_Your task_
Return each line of the entries below that contains the string "agent".

Raw records start

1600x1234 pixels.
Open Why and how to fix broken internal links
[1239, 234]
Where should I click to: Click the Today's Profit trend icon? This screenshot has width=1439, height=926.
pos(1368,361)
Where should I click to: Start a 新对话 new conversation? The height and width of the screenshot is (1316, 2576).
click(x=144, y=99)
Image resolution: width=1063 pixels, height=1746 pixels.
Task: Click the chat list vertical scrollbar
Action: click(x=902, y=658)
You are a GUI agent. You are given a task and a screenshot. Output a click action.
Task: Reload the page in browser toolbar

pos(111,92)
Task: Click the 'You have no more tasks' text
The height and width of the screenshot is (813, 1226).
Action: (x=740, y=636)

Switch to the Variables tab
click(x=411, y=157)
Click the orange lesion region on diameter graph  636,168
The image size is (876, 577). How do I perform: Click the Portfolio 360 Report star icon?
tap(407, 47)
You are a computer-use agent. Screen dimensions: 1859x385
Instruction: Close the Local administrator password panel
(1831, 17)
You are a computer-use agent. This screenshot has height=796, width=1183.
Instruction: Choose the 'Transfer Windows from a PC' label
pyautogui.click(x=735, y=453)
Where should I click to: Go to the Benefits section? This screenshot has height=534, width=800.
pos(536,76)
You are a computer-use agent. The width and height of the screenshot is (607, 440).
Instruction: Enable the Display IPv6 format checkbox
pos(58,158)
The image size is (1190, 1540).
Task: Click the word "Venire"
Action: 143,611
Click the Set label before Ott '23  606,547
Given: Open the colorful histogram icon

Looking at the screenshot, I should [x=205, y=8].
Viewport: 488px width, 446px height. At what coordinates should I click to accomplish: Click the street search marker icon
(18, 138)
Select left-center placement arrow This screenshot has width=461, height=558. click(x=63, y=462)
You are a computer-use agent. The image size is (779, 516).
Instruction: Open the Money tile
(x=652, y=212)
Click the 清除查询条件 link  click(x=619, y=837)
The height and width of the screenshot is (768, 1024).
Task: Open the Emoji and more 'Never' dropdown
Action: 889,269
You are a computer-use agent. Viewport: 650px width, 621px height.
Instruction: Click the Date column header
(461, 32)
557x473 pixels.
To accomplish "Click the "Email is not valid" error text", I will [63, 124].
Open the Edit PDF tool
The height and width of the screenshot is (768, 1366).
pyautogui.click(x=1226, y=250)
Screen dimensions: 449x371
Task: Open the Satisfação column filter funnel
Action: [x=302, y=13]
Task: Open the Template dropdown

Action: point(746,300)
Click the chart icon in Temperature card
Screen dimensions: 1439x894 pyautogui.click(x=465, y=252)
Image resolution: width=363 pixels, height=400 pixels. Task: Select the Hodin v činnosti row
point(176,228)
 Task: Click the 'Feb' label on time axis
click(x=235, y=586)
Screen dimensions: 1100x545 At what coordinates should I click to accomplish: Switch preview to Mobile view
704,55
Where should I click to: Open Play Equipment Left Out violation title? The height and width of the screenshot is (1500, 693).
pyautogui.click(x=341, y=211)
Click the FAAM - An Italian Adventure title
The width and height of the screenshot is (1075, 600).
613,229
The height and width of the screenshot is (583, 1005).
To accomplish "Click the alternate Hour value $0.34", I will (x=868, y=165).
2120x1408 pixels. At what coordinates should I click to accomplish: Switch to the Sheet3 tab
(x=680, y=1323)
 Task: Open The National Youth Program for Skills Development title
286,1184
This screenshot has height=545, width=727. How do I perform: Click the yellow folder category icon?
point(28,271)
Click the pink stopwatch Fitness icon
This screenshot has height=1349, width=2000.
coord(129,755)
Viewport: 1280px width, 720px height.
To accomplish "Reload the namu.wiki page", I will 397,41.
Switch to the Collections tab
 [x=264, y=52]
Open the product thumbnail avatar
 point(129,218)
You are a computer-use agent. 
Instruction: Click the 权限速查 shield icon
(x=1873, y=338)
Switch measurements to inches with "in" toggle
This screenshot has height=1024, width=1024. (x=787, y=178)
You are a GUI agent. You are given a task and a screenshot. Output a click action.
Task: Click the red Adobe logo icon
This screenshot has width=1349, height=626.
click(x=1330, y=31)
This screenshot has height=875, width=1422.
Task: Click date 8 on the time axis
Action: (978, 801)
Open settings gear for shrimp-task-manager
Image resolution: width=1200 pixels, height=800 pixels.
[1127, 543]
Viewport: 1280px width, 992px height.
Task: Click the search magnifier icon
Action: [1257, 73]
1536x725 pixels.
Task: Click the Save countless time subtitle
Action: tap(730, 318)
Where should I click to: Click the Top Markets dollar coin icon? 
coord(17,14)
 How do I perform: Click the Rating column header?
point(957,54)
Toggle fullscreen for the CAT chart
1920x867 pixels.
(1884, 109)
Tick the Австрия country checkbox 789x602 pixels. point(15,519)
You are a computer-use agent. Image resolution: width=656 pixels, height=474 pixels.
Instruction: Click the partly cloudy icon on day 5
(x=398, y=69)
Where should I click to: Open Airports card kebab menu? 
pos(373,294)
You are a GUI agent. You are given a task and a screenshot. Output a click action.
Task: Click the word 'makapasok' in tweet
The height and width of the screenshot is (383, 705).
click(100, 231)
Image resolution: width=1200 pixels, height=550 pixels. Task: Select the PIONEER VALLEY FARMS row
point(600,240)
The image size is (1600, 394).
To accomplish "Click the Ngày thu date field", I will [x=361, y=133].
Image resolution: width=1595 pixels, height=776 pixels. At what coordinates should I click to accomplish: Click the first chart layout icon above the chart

Raw records end

_Result of this exercise_
You are a GUI agent. You are given a task and a screenshot. Output a click action.
You are a computer-use agent. Screen dimensions: 1859x385
You are a computer-use agent. This screenshot has height=796, width=1183.
You are a computer-use agent. The width and height of the screenshot is (607, 440).
You are a computer-use agent. The image size is (779, 516).
You are a computer-use agent. Viewport: 650px width, 621px height.
You are a computer-use agent. 
You are a GUI agent. You are given a task and a screenshot. Output a click action.
You are a computer-use agent. Image resolution: width=656 pixels, height=474 pixels.
You are a GUI agent. You are given a task and a screenshot. Output a click action.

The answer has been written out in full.